The Parkland Group studied 56,317 pregnancies at 40, 41, and 42 weeks. Labor was induced at 42 weeks. Neonatal outcomes were similar in all groups. Sepsis and neonatal intensive care unit admission were more common in the 42-week group. Labor complications increased between 40 and 42 weeks, including length of labor and operative delivery. Their data suggest that routine induction at 41 weeks would increase labor complications with little or no neonatal benefit.

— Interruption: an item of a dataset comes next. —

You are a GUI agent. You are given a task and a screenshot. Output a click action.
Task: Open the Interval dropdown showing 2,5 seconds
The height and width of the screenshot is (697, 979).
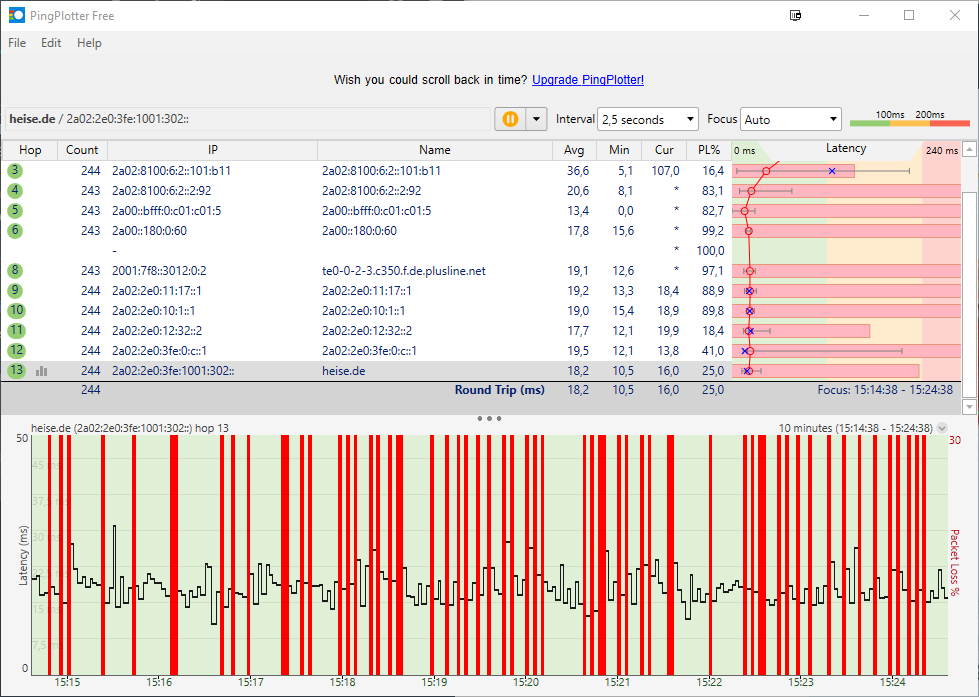click(647, 119)
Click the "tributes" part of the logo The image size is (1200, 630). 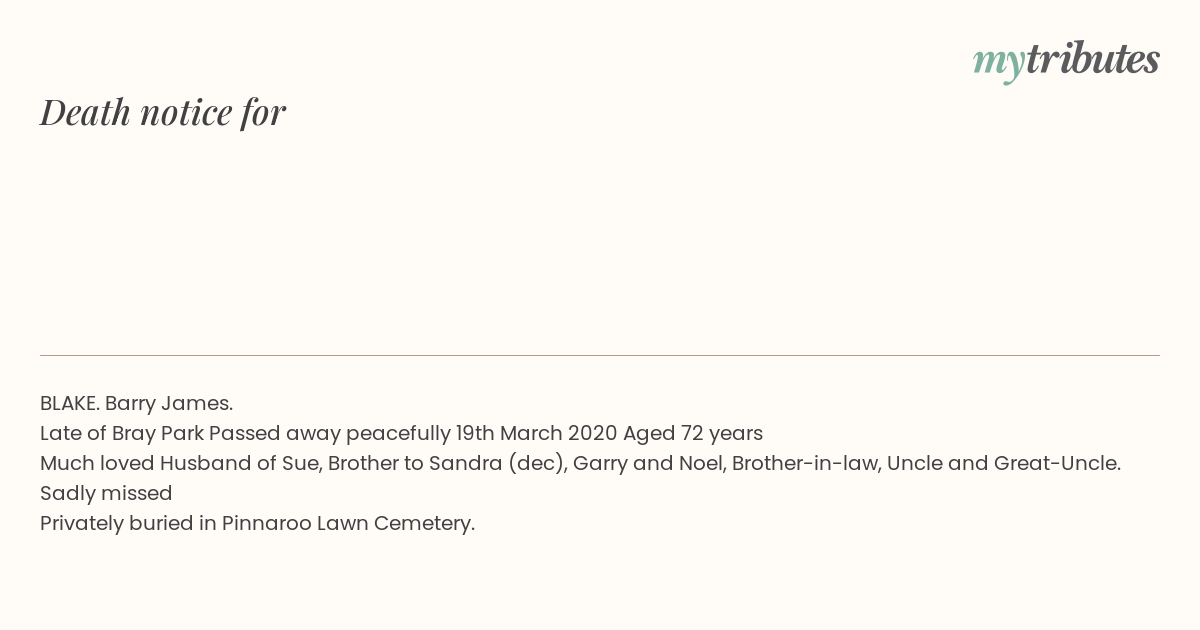pos(1092,59)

In the Canadian Multicenter Post-term Pregnancy Trial, singleton pregnancies at 41 weeks or more were assigned to induction or monitoring. In the monitored group, women were asked to perform kick counts each day. In addition, the fetuses received NSTs three times a week and AFI determinations two or three times weekly. Patients in the monitored group were delivered either at 44 weeks or for maternal-fetal indication(s). Perinatal morbidity and mortality were the same for both groups.

Prevention

Separation of the membranes from the lower uterine segment (membrane sweeping) is a safe and inexpensive method of inducing labor. In one study, the treatment group had a significant reduction in prolonged gestation-3.3% compared with 15.6% in the control group. In summary, membrane sweeping prior to 40 weeks appears to be an effective method for reducing postdate inductions, but its safety in women who are positive for GBS has not been established.

Induction of Labor

In the presence of a favorable cervix, induction after 41 weeks is the most favored course. Even though induction with an unfavorable cervix may be unsuccessful and lead to cesarean delivery, most practitioners now recommend cervical ripening and induction at 41 weeks with an unfavorable cervix. A recent Cochrane Review noted the following clinical implications: (a) induction of labor at 41 or 42 weeks does not increase the risk of cesarean delivery; (b) induction of labor port term reduces the risk of perinatal death, but the absolute risk is very low; and (c) fetal monitoring should be part of expectant management.